── Data under study

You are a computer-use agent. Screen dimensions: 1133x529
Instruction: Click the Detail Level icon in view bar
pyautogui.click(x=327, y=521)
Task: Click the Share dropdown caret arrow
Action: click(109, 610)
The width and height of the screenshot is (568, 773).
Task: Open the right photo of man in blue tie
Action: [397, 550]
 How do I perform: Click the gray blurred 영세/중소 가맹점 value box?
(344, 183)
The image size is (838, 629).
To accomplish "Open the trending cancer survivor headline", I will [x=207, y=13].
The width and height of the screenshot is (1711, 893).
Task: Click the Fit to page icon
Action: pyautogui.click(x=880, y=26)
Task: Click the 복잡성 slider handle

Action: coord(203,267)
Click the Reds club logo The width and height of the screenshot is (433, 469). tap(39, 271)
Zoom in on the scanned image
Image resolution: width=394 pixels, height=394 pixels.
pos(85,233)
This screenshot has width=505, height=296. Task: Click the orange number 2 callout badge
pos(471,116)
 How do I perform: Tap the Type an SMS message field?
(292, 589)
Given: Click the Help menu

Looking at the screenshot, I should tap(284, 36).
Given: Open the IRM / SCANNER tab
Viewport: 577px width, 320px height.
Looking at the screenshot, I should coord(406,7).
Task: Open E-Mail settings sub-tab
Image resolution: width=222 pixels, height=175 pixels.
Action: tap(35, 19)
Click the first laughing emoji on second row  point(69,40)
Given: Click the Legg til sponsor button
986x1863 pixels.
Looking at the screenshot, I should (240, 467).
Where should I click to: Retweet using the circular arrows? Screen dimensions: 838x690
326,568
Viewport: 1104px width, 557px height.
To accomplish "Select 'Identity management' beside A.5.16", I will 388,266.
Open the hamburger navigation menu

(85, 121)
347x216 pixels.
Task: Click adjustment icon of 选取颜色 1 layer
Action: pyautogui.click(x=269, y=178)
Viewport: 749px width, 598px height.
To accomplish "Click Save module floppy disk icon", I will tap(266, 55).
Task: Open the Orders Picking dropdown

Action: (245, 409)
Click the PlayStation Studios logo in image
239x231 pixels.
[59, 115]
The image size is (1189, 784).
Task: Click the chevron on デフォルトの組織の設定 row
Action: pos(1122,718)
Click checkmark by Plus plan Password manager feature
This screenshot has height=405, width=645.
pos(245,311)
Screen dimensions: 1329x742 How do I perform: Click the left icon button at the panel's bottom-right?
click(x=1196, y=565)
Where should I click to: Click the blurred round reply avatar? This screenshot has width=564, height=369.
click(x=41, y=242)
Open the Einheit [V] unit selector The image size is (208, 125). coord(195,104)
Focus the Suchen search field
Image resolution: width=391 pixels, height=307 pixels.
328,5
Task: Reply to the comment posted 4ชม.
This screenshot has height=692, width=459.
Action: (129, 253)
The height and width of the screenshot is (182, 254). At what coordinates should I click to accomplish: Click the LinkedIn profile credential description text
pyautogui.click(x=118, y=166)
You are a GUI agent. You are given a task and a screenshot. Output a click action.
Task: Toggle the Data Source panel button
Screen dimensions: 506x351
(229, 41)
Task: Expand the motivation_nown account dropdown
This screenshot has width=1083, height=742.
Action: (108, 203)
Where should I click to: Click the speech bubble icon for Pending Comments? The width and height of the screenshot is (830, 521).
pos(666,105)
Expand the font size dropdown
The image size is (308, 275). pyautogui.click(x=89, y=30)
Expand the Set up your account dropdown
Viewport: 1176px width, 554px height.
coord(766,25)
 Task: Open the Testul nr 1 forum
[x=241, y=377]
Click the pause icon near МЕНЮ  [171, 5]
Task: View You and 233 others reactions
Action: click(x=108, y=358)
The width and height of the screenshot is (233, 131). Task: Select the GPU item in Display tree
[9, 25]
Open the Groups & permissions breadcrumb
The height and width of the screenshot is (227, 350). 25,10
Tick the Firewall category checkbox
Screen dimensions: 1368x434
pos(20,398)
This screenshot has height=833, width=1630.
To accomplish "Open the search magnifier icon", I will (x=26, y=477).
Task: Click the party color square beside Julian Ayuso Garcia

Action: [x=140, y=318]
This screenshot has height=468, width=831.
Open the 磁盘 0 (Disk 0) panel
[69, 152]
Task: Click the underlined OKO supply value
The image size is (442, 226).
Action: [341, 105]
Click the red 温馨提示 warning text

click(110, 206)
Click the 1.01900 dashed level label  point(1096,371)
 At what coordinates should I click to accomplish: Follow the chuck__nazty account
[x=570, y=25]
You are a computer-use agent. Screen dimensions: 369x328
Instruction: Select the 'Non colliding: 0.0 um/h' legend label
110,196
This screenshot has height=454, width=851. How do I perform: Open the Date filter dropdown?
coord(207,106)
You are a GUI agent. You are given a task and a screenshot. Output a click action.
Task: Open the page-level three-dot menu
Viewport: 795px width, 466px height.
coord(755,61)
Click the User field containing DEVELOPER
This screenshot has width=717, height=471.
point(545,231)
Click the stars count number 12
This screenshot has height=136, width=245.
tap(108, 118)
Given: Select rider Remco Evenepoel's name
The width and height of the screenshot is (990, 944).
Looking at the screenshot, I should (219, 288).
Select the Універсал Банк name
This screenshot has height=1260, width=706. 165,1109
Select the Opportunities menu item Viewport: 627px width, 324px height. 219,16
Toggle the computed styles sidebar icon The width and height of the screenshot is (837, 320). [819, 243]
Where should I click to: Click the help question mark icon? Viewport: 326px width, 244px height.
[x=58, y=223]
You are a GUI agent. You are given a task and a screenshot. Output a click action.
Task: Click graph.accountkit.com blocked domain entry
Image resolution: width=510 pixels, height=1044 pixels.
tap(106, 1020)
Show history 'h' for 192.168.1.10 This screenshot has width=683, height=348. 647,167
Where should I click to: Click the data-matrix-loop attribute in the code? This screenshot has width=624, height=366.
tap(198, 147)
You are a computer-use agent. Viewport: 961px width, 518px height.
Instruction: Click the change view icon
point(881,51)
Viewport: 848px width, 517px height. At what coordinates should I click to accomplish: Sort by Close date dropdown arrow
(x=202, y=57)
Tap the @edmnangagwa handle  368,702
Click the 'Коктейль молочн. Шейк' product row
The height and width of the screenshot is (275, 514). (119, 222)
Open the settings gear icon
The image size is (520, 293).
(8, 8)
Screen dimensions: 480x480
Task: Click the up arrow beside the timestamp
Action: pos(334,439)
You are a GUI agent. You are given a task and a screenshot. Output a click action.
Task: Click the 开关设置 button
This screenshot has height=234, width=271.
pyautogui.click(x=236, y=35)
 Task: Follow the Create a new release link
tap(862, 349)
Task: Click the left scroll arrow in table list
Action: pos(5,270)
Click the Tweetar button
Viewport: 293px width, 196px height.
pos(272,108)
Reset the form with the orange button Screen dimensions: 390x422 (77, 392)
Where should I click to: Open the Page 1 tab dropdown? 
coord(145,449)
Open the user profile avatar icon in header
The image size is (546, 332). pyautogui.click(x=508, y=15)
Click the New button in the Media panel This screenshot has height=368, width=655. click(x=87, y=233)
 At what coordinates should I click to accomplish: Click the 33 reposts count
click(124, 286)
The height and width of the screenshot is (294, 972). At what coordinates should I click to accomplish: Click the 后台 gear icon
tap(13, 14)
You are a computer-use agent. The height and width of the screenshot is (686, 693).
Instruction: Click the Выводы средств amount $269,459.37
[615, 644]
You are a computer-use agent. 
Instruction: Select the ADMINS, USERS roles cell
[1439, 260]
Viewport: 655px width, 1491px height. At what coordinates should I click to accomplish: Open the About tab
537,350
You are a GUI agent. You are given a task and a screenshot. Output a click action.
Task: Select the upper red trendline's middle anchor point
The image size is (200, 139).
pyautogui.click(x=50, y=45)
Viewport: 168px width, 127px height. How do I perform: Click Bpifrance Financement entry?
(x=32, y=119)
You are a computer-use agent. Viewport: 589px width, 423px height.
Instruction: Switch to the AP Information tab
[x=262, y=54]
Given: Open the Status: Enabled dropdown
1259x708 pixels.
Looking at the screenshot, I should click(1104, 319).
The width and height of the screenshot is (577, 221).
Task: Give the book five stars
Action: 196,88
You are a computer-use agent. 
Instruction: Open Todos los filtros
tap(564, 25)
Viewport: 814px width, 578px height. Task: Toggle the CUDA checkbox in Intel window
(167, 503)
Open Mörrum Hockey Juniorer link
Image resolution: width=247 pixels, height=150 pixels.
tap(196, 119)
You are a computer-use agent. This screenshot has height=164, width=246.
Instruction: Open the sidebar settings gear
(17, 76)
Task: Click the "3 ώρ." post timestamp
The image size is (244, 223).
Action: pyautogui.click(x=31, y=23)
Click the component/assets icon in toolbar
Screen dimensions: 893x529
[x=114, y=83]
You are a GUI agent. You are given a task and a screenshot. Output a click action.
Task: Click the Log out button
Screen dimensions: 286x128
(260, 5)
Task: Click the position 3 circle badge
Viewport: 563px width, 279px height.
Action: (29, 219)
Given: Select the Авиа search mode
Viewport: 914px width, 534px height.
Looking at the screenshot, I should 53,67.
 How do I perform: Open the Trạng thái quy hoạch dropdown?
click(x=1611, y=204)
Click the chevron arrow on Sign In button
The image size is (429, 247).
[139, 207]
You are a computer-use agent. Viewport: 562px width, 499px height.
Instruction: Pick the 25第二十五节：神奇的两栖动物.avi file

────

• _What this task involves_: Return, from the data, each line that has the word "computer" in it.

• _Expected answer_:
You are a computer-use agent. Screen dimensions: 1133x529
You are a computer-use agent. Screen dimensions: 369x328
You are a computer-use agent. Viewport: 961px width, 518px height.
You are a computer-use agent. The height and width of the screenshot is (686, 693).
You are a computer-use agent. 
You are a computer-use agent. Viewport: 589px width, 423px height.
You are a computer-use agent. 
You are a computer-use agent. This screenshot has height=164, width=246.
You are a computer-use agent. Viewport: 562px width, 499px height.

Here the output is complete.